She was a nice woman—all the nurses had been very kind to her—but she sounded unconcerned. “Shouldn’t there be a change by now?” Abby asked. “If he’s going to ... live, shouldn’t we start seeing better numbers on his oxygen tests?”
The nurse, a gray-skinned woman named Louise, was older than most of the nurses in the unit. Surely she had had a tedious night, but she answered laconically, “I don’t know, Abby. Ask the doc.”
Somehow the words were just too unfeeling for Abby. She wanted to shout at the woman to care. But she said nothing; she only walked away. She tried to read her scriptures but soon gave up. She sat and stared, and something within her said, “It’s over. I’ve sat here as long as I can stand it.” She got up, grabbed her coat, and walked down the hall, and then she walked out to Broadway Street in front of the building. She didn’t know where she was going, but she needed to move, to do something besides wait.
It was very cold outside, clouds scudding toward her, a storm building up. She headed west, walking fast, and soon put several blocks behind her. By then, she knew she wanted to hike all the way down to the Mississippi River where two big bridges linked Illinois to Missouri. She had been in the little park on the river between the bridges, seen the stone monument to the Mormons who had crossed the river into Quincy and then received help from the local people.
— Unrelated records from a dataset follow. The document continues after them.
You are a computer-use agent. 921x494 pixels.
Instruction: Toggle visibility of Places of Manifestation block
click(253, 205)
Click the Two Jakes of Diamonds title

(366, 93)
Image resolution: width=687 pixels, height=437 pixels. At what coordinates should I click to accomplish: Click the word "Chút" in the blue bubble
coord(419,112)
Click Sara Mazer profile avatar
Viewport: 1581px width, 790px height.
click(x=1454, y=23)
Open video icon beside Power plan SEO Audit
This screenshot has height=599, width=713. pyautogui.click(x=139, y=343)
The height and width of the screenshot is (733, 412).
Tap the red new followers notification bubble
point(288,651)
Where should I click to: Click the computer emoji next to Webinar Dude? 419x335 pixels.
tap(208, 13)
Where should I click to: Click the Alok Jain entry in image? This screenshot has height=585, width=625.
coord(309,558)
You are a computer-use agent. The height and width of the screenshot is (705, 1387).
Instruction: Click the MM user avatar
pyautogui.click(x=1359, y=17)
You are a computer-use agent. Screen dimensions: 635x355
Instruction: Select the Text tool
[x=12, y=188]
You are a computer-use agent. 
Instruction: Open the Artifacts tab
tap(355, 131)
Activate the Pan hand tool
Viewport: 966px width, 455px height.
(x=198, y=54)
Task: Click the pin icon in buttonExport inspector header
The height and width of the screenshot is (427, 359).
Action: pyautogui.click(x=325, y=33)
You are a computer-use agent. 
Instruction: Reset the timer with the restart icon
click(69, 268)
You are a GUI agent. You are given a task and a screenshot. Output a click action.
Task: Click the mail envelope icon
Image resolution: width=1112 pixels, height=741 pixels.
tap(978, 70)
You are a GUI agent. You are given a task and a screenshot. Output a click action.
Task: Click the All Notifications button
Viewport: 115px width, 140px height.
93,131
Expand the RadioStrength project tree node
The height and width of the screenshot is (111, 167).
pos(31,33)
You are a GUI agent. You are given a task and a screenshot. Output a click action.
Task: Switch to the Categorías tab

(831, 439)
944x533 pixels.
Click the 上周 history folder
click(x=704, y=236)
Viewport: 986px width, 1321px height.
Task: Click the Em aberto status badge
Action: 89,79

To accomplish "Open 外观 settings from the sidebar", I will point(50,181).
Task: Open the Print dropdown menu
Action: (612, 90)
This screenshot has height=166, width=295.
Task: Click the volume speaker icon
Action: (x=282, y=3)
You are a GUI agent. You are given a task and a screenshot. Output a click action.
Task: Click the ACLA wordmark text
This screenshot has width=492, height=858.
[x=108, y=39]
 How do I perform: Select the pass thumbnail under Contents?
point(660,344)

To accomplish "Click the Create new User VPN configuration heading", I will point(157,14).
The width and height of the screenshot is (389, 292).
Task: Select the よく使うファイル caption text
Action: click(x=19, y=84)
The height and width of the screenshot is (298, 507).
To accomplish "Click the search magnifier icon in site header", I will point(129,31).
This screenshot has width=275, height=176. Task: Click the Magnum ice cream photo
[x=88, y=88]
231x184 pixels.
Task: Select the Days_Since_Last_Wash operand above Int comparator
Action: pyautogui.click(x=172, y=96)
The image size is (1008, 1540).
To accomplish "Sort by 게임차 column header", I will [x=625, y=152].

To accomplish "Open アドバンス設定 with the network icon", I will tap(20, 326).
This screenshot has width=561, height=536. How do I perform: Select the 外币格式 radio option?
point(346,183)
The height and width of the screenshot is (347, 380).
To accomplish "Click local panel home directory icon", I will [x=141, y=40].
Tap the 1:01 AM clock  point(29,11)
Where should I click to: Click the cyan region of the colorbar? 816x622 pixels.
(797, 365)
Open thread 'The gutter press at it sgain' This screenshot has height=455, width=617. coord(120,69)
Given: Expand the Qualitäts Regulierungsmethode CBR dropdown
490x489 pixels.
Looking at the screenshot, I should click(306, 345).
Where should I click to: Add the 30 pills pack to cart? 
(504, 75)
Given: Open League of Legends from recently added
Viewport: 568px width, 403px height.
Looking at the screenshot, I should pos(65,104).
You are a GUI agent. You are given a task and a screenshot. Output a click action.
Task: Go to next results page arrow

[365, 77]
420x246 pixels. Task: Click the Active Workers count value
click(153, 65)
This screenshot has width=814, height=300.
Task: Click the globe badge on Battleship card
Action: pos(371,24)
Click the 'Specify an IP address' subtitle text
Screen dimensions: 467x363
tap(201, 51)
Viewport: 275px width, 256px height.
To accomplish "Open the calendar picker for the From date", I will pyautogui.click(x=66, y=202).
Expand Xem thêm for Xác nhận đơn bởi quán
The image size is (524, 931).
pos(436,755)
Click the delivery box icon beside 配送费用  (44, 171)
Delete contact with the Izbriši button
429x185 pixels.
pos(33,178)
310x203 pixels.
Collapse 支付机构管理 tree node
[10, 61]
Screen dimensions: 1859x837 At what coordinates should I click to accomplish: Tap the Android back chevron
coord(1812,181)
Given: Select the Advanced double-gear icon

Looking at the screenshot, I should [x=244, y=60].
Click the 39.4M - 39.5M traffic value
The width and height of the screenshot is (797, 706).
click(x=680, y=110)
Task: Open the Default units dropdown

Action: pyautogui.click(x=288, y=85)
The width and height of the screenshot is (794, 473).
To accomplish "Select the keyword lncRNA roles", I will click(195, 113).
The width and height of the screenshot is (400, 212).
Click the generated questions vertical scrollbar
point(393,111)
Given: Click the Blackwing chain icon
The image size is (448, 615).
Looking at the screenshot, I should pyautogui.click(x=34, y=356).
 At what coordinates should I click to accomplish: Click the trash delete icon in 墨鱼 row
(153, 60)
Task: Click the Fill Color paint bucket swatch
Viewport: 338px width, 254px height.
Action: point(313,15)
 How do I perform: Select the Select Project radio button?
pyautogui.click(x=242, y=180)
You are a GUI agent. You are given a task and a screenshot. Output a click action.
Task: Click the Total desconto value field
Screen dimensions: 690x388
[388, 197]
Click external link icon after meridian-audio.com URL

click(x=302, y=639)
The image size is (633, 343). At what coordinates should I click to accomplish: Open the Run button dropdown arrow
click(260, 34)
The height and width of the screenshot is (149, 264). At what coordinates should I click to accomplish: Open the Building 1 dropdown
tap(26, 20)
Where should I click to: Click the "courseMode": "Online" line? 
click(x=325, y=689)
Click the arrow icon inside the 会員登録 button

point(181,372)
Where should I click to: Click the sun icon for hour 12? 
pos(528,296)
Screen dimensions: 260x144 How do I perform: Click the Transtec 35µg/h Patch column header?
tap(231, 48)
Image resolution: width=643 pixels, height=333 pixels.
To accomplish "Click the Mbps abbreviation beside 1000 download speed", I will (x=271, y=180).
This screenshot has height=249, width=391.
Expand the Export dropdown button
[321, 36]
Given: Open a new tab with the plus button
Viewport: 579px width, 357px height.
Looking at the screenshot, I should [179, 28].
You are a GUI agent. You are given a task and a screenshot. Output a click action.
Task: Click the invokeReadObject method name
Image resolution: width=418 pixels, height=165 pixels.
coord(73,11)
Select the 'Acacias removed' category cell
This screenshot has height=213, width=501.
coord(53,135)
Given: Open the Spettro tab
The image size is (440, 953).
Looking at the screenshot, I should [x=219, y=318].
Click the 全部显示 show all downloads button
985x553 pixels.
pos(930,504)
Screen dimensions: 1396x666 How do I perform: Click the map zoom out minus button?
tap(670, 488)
She remembered what she had felt when she had stood in that spot, and she wanted those feelings back.
By the time she had descended the hill, crossed the railroad tracks, and made her way down to the river, she was warmed somewhat by the walk, but she felt the wind, even stronger, coming off the water. She thought of those early Saints fleeing from the “extermination order” in Missouri, making their way across the state in cold, wet conditions and then crossing the river any way they could. Emma Smith had crossed in February when the ice had still been solid, and she had walked with two children huddled next to her and two more in her arms. Jeff had told Abby about Emma sewing the manuscripts of Joseph’s translation of the Bible into her skirts.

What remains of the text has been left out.